═══ Entries supplied ═══

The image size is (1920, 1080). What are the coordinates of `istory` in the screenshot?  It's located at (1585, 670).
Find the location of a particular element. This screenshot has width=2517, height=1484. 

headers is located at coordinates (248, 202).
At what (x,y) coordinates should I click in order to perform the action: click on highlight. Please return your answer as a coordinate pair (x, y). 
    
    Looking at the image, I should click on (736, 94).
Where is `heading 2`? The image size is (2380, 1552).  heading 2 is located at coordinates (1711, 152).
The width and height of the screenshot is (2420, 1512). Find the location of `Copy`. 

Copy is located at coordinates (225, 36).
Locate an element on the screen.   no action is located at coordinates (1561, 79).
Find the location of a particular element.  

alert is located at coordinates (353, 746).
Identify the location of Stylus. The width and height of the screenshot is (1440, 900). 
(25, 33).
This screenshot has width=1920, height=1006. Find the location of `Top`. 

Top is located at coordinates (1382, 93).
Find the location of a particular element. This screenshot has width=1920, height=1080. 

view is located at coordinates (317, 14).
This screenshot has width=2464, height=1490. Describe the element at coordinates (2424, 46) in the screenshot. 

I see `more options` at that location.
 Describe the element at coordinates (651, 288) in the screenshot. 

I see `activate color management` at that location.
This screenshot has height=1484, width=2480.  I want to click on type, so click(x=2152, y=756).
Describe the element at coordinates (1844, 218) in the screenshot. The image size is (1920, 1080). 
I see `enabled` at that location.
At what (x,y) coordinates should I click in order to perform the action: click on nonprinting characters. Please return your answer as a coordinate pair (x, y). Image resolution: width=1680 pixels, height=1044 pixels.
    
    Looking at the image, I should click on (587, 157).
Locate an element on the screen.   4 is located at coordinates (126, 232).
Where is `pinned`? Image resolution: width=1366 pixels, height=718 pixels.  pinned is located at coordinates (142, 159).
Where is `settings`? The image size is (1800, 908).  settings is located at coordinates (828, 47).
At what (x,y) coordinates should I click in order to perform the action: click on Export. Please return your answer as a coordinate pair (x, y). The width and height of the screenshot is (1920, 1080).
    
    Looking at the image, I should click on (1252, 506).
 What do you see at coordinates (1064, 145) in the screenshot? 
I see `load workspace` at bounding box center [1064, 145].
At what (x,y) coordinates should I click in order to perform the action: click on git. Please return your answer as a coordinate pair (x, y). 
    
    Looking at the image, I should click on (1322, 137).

═══

Request:
Reproduce all of the records above line for line, with no change to any character.

Task result:
The image size is (1920, 1080). What are the coordinates of `istory` in the screenshot?  It's located at (1585, 670).
Find the location of a particular element. This screenshot has width=2517, height=1484. 

headers is located at coordinates (248, 202).
At what (x,y) coordinates should I click in order to perform the action: click on highlight. Please return your answer as a coordinate pair (x, y). 
    
    Looking at the image, I should click on (736, 94).
Where is `heading 2`? The image size is (2380, 1552).  heading 2 is located at coordinates (1711, 152).
The width and height of the screenshot is (2420, 1512). Find the location of `Copy`. 

Copy is located at coordinates (225, 36).
Locate an element on the screen.   no action is located at coordinates (1561, 79).
Find the location of a particular element.  

alert is located at coordinates (353, 746).
Identify the location of Stylus. The width and height of the screenshot is (1440, 900). 
(25, 33).
This screenshot has width=1920, height=1006. Find the location of `Top`. 

Top is located at coordinates (1382, 93).
Find the location of a particular element. This screenshot has width=1920, height=1080. 

view is located at coordinates (317, 14).
This screenshot has width=2464, height=1490. Describe the element at coordinates (2424, 46) in the screenshot. 

I see `more options` at that location.
 Describe the element at coordinates (651, 288) in the screenshot. 

I see `activate color management` at that location.
This screenshot has height=1484, width=2480.  I want to click on type, so click(x=2152, y=756).
Describe the element at coordinates (1844, 218) in the screenshot. The image size is (1920, 1080). 
I see `enabled` at that location.
At what (x,y) coordinates should I click in order to perform the action: click on nonprinting characters. Please return your answer as a coordinate pair (x, y). Image resolution: width=1680 pixels, height=1044 pixels.
    
    Looking at the image, I should click on (587, 157).
Locate an element on the screen.   4 is located at coordinates (126, 232).
Where is `pinned`? Image resolution: width=1366 pixels, height=718 pixels.  pinned is located at coordinates (142, 159).
Where is `settings`? The image size is (1800, 908).  settings is located at coordinates (828, 47).
At what (x,y) coordinates should I click in order to perform the action: click on Export. Please return your answer as a coordinate pair (x, y). The width and height of the screenshot is (1920, 1080).
    
    Looking at the image, I should click on (1252, 506).
 What do you see at coordinates (1064, 145) in the screenshot? 
I see `load workspace` at bounding box center [1064, 145].
At what (x,y) coordinates should I click in order to perform the action: click on git. Please return your answer as a coordinate pair (x, y). 
    
    Looking at the image, I should click on (1322, 137).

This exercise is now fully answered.